In the pediatric population, self-empowerment of both patients and parents should be advocated at all times. Education targeted towards increasing adherence to self-care management should be performed at all encounters with health care providers. Although self-care behaviors and theories have been studied and thoroughly documented in the literature there is a great deficit in the pediatric literature on how selfcare develops across the different chronological ages [12,13]. For this reason, there is paucity of guidelines on how to transition self-care management behaviors and task from parents to the patient. In the literature studies have shown that tasks related to diabetes management increase with age however, self-care behaviors decrease with age [14,15]. Future studies to determine self-care management needs and transitioning at the different chronological ages are needed.
Limitations of the study include that racial, ethnic and socioeconomic status was not determined in this survey so we are unable to make co-relations if poor control is associated with these factors. Health literacy or knowledge is interrelated to self-care. There are no studies assessing the relation of knowledge and self-care activities. In this study, diabetes knowledge was not assessed because the survey was designed so that it can be translated and could be done in clinic efficiently. However, diabetes knowledge may be an additional factor that needs to be analyzed periodically and education targeted to the deficits identified. Another limitation of this study is the cross sectional design that may not represent the “average” self-care behavior. All the clinic patients were approached to participate; it maybe that only highly motivated patients were most likely to participate. The fact that our mean HbA1c is suboptimal for the practice goal may argue that our surveyed population was not biased. Additionally, there is a difference in age range between type 1 and 2 diabetes because pediatric T2DM occurs later in childhood. T2DM may also be different than T1DM because it is also affected by the amount of exercise diet adherence and weight loss.
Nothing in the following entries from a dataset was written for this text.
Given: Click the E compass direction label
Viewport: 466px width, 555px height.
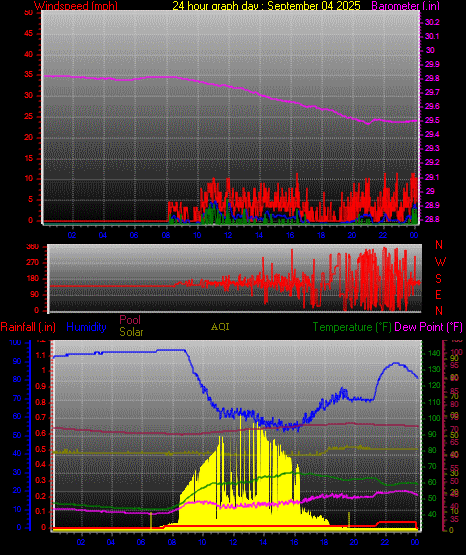Looking at the screenshot, I should point(438,294).
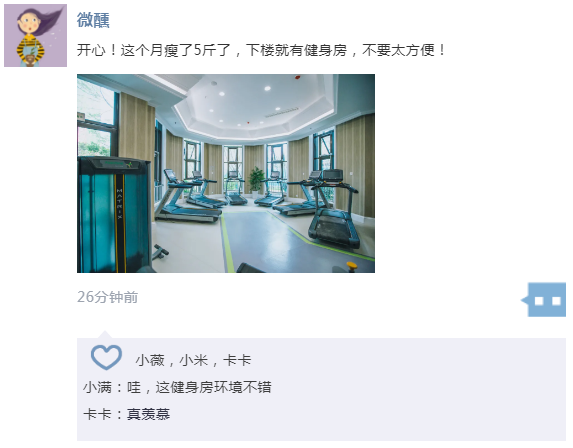Click the yellow knob in the photo's bottom edge

point(352,265)
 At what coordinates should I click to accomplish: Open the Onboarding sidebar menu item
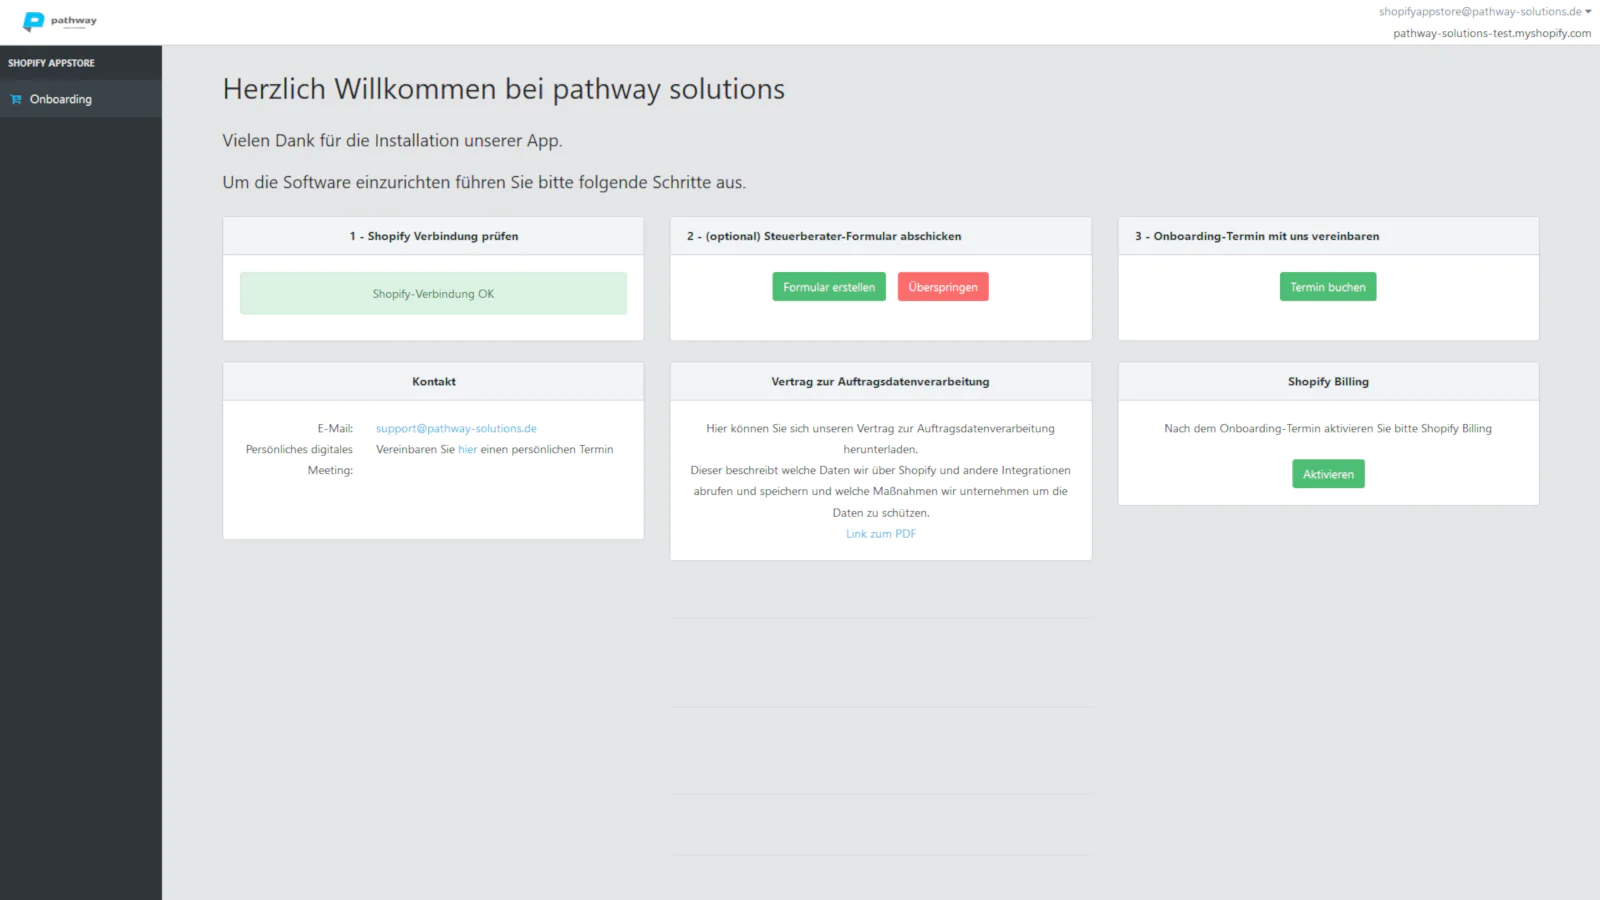click(80, 99)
These factors may also impact T1DM but more so in T2DM.
Some other limitations are that we used the clinic preparedness as a surrogate for self-management however; it is limited in its use because it cannot discern all factors of adherence such as timing of medication use, correct counting of carbohydrates that are very important to good glycemic control.
In conclusion, we present that self-care of diabetes can be assessed by a 5-min survey of high clinic preparedness in T1DM but not in T2DM. Further studies are needed to understand how we can impact pediatric T2DM.
This study was supported by the National Institute of Health grant K23 DK065059-04.